[Opening Given text section]
Sunday, December 23, 2012

Bits about slime

In  nature slime is mostly composed of fiber like proteins that are often covered by many glucose groups. Common type of mucus proteins in mammals is mucin and this is also present in fish slime. Mucins can have molecular mass of 1-10 million hydrogen atoms and in addition to being long fibers they also form many sulfur "bridges" between cysteine parts that connect random parts of fibers making it possible to connect several different mucin molecules with sulfur. Having glycose molecules attached makes mucin and other proteins likelier to attract water and avoid degradation by proteases.

One possible use for slime could be in making strong strands although as proteins they probably degrade if bacteria and humidity could touch it. Hagfishes produce lots of slime for self-defense (as shown in Hammonds Miracles of Nature 3 scene). After drying it turns into strong fiber close to the strength of spider silk although with less complex structure.
[Closing Given text section]
Problem details » In the post about slime, condense the paragraph that begins "One possible use for slime" into a short bulleted list that keeps its main facts.
[Opening Exercise data section]
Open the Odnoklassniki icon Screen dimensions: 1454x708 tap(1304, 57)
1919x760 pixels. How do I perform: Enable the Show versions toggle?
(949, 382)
[Closing Exercise data section]
Task answer »
- Slime could be used to make strong strands, but as protein it would probably degrade if bacteria and humidity reached it.
- Hagfishes produce a lot of slime for self-defense.
- Dried hagfish slime becomes a strong fiber close to spider silk in strength, though less complex in structure.